1

I am trying to find files that match time=* and then need to display it by sorting it numerically.
The result file names would be :

first/path/time=001.jpg
first/path/time=002.jpg
second/path/time=001.jpg
...

which I want to see as,

first/path/time=001.jpg
second/path/time=001.jpg
first/path/time=002.jpg
...

sorted numerically with respect to the 3 digits on file name.

For now, i tried find . -name time=* | rev | sort | rev

which does work for single digits but with numbers like 019 021 it does not work.

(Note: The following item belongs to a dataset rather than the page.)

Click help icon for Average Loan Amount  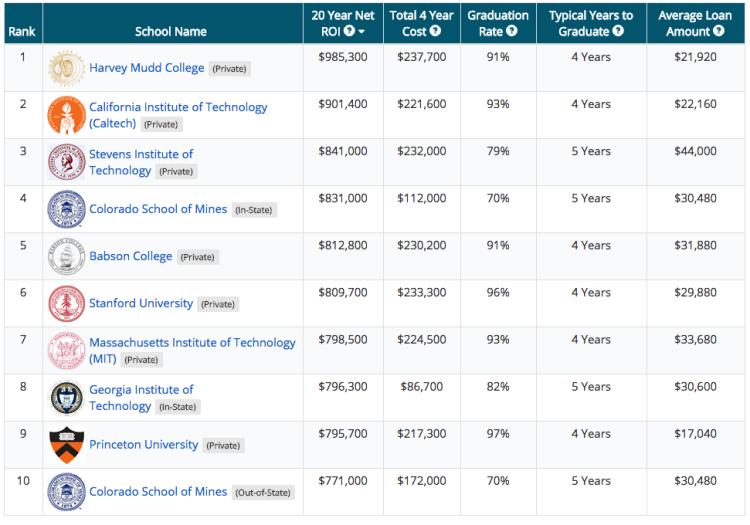point(718,31)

Full path would be something like,

path/to/folder1/alpha=0.1_beta=0.2_gamma=1.0/time=001.jpg
path/to/folder1/alpha=0.1_beta=0.2_gamma=0.1/time=001.jpg
path/to/folder2/alpha=0.1_beta=0.2_gamma=0.1/time=001.jpg
.
.
.

I think it would be easiest if the files could be sorted using only last 7 characters. 001.jpg 010.jpg... however sadly sort does not support support negative indexing to get last 6 characters :(

jkhadka
  • 203

3 Answers3

2

This should do:

find . -name 'time=*' | sort -t= -k3

But this is a more safe sorting, as per Kamil Maciorowski's comment:

perl -C -F= -wnle 'push @a,[$_,split(/\./,$F[-1])]; END {$,="\n"; print map{$$_[0]} sort{$$a[1]<=>$$b[1]} @a}'

Use it in the pipeline afer find instead of sort in the first one.

1

A quickie with left-overs I picked from the command line :-)

find . -name time="*" -exec ruby -e "s='{}'; puts s.split('=')[-1].split('.')[0]+s" \; |
sort -n | colrm 1 3

Explanation:

My friend Ruby stores the path string given by find as {} and stores it into a variable s. Then she splits the string along = characters and keeps the last part (index -1 in the result array), e.g. 002.jpg. Then she splits this string on . characters and keeps the first part (index 0 in the result array), assuming the files are named ddd.<ext>, which results is the three digit number part, e.g. 002.

Finally she prints this and adds the original path string. This would give:

002./alpha=0.1_beta=0.2_gamma=1.0/path/time=002.jpg
001./alpha=0.1_beta=0.2_gamma=1.0/path/time=001.jpg
021./alpha=0.1_beta=0.2_gamma=0.1/path/time=021.jpg
001./alpha=0.1_beta=0.2_gamma=0.1/path/time=001.jpg
019./alpha=0.1_beta=0.2_gamma=0.1/path/time=019.jpg

The additional pipe commands sort the output numerically (sort -n) and finally remove the first three columns of the output (colrm 1 3).

Example:

test$ find . -name time="*" -exec ruby -e "s='{}'; puts s.split('=')[-1].split('.')[0]+s" \; 
| sort -n | colrm 1 3
./alpha=0.1_beta=0.2_gamma=0.1/path/time=001.jpg
./alpha=0.1_beta=0.2_gamma=1.0/path/time=001.jpg
./alpha=0.1_beta=0.2_gamma=1.0/path/time=002.jpg
./alpha=0.1_beta=0.2_gamma=0.1/path/time=019.jpg
./alpha=0.1_beta=0.2_gamma=0.1/path/time=021.jpg
mvw
  • 881
1

Assuming no path is insane enough to require find ... -print0:

find . -type f -name "time=*" | awk -F '=' '{ print $NF "=" $0 }' | sort -n | cut -d "=" -f 2-

I used awk to extract parts behind the last =, it outputs full lines with additional relevant part in front, separating by additional =. E.g.:

001.jpg=path/to/folder1/alpha=0.1_beta=0.2_gamma=1.0/time=001.jpg

These are sorted numerically with sort. Then cut extracts parts after this additional (first) =; these are the original paths.

There are exactly four processes created: find, awk, sort, cut. Alternatives that use the syntax of find ... -exec some_tool ... \; create one some_tool process per matching file.